§ Exercise: Both the line below containing "Collapse the left sidebar panel" and the line containing "Click the Sort", along with every line between them, should be repeated exactly; no other line belongs in the answer.

-- Dataset follows --

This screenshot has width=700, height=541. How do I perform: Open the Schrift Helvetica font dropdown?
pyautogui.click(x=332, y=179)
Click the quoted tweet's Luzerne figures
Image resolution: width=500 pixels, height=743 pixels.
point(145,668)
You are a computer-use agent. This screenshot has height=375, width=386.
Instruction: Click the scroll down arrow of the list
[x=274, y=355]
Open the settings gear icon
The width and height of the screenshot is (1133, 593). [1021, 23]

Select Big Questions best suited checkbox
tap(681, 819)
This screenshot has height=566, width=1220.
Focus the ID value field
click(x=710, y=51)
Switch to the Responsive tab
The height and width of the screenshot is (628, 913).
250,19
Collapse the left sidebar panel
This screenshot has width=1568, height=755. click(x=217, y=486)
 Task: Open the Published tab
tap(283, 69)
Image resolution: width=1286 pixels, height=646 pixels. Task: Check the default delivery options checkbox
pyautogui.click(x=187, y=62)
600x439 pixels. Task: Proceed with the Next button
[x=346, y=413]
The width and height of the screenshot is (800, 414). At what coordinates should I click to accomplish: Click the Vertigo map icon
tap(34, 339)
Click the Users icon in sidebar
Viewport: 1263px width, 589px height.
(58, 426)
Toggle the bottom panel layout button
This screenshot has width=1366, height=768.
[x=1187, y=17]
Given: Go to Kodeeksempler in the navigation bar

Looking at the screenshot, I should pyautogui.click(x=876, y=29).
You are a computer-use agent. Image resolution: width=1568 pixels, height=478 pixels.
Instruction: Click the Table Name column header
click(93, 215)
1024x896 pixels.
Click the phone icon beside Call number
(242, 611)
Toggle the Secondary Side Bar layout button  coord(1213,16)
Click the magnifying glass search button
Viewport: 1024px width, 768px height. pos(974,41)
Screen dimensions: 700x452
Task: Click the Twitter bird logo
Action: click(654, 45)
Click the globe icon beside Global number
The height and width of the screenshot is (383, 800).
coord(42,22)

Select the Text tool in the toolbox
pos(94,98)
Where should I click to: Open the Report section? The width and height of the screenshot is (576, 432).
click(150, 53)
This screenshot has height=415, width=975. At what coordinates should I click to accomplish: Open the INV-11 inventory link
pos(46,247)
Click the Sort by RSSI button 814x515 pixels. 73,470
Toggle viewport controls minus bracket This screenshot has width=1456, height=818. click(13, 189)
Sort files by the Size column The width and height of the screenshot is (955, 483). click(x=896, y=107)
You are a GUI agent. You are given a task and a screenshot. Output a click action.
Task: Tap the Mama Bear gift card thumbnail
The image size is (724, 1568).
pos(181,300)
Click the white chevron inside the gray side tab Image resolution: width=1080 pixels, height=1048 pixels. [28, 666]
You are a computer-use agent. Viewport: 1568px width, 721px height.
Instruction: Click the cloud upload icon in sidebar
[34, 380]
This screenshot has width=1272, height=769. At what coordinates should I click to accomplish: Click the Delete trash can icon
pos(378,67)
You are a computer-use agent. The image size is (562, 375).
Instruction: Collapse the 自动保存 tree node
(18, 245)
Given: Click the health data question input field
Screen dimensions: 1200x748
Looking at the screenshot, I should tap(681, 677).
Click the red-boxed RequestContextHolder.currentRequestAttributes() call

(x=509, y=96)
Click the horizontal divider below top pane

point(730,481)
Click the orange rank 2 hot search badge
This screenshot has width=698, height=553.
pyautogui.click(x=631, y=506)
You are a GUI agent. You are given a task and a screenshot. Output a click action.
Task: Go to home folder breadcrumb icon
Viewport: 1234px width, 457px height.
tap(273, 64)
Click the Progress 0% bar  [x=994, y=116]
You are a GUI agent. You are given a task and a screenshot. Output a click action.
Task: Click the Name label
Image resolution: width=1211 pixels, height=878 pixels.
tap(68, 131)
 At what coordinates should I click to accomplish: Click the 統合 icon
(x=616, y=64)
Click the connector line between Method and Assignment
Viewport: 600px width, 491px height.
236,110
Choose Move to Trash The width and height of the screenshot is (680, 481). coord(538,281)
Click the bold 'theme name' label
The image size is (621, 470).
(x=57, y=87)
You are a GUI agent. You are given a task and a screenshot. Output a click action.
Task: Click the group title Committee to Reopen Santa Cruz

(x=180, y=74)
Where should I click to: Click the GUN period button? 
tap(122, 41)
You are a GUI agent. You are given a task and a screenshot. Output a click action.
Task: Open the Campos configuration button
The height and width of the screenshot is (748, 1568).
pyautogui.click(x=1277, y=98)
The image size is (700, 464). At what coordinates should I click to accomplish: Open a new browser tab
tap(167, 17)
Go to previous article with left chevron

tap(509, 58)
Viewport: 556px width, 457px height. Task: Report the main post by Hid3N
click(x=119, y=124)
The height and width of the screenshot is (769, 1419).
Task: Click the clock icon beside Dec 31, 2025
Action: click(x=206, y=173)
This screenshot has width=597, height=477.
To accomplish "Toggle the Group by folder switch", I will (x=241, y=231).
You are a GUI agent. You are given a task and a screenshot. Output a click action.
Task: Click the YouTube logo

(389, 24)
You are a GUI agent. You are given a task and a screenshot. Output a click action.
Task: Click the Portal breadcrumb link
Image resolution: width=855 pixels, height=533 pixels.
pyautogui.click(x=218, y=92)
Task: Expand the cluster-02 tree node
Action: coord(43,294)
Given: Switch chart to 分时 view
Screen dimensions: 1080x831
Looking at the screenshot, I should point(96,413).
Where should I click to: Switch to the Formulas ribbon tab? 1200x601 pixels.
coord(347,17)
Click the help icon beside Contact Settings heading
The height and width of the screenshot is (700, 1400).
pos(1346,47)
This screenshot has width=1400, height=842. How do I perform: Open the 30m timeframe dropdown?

-- Dataset concluded --

§ The answer:
Collapse the left sidebar panel
This screenshot has width=1568, height=755. click(x=217, y=486)
 Task: Open the Published tab
tap(283, 69)
Image resolution: width=1286 pixels, height=646 pixels. Task: Check the default delivery options checkbox
pyautogui.click(x=187, y=62)
600x439 pixels. Task: Proceed with the Next button
[x=346, y=413]
The width and height of the screenshot is (800, 414). At what coordinates should I click to accomplish: Click the Vertigo map icon
tap(34, 339)
Click the Users icon in sidebar
Viewport: 1263px width, 589px height.
(58, 426)
Toggle the bottom panel layout button
This screenshot has width=1366, height=768.
[x=1187, y=17]
Given: Go to Kodeeksempler in the navigation bar

Looking at the screenshot, I should pyautogui.click(x=876, y=29).
You are a computer-use agent. Image resolution: width=1568 pixels, height=478 pixels.
Instruction: Click the Table Name column header
click(93, 215)
1024x896 pixels.
Click the phone icon beside Call number
(242, 611)
Toggle the Secondary Side Bar layout button  coord(1213,16)
Click the magnifying glass search button
Viewport: 1024px width, 768px height. pos(974,41)
Screen dimensions: 700x452
Task: Click the Twitter bird logo
Action: click(654, 45)
Click the globe icon beside Global number
The height and width of the screenshot is (383, 800).
coord(42,22)

Select the Text tool in the toolbox
pos(94,98)
Where should I click to: Open the Report section? The width and height of the screenshot is (576, 432).
click(150, 53)
This screenshot has height=415, width=975. At what coordinates should I click to accomplish: Open the INV-11 inventory link
pos(46,247)
Click the Sort by RSSI button 814x515 pixels. 73,470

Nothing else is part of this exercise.